Chaminda Vaas was the stand out bowler for Sri Lanka, taking 4 wickets, and Chanaka Welegedara took his first two test wickets, including that of Paul Collingwood which prevented England getting past 100.
England received high levels of criticism for their first innings batting performance. Bob Willis, talking on Sky Sports' highlights show described it as "an absolute disgrace". Lots of debate was raised thorough a variety of media, calling factors into question such as the length of the tour (too short for three tests), the proximity to Christmas and the longer term argument about the volume of cricket that teams have to play. Several of the fringe players came under scrutiny too.
Having surrendered a first innings deficit of 416, England now had to bat for two days to save the game. They were able to do this with considerable assistance from the weather, which ensured that half the remaining available match time was wiped out.

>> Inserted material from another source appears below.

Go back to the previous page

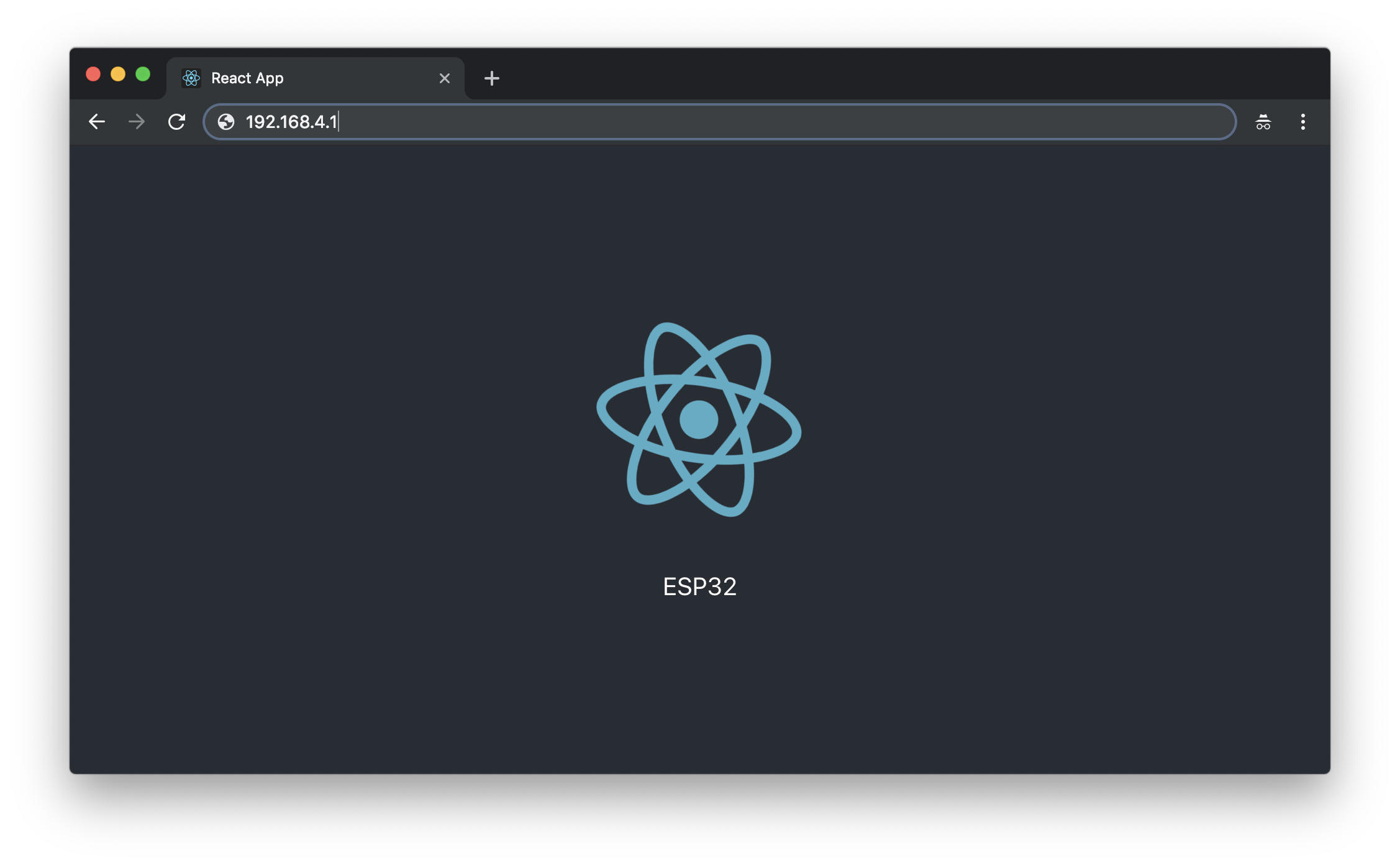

By the time the game was determined a draw late on day 5, England had reached 251/6 – a marked improvement on the first innings. Alastair Cook had scored 118, recording England's first and solitary century on the tour. Sri Lanka, in contrast, had scored 4. England suffered a scare when 3 wickets fell in four balls, including a first ball run out for Ravi Bopara, but they managed to avoid a defeat – which many felt they should not have. This was in contrast to the first match in Kandy, when they did deserve to escape with a draw, but did not.
Series result: a 1–0 win to Sri Lanka. Mahela Jayawardene raised points similar to what he said after the Colombo test, saying England's approach was too negative. Whilst his criticism was perhaps unjustified in the second test, it certainly was not here. England did appear to have given up during day 2, and this possibly acted as a catalyst for the poor batting performance that followed.
England left Sri Lanka with concerns about some of their best players. Monty Panesar and Kevin Pietersen in particular had not enjoyed a good series, and many of the other players enjoyed good starts but were unable to maintain their consistency levels.
Sri Lanka on the other hand were much happier. Their side had climbed to 3rd place in the ICC Test Match rankings, with England slipping from 2nd to 5th. Their two best batsmen were in imperious form, their newer players were improving by the game and their bowling attack was delivering as a unit. At the end of the series, the world's top ranked test batsman and bowler were both Sri Lankan: Sangakkara and Muralitharan respectively.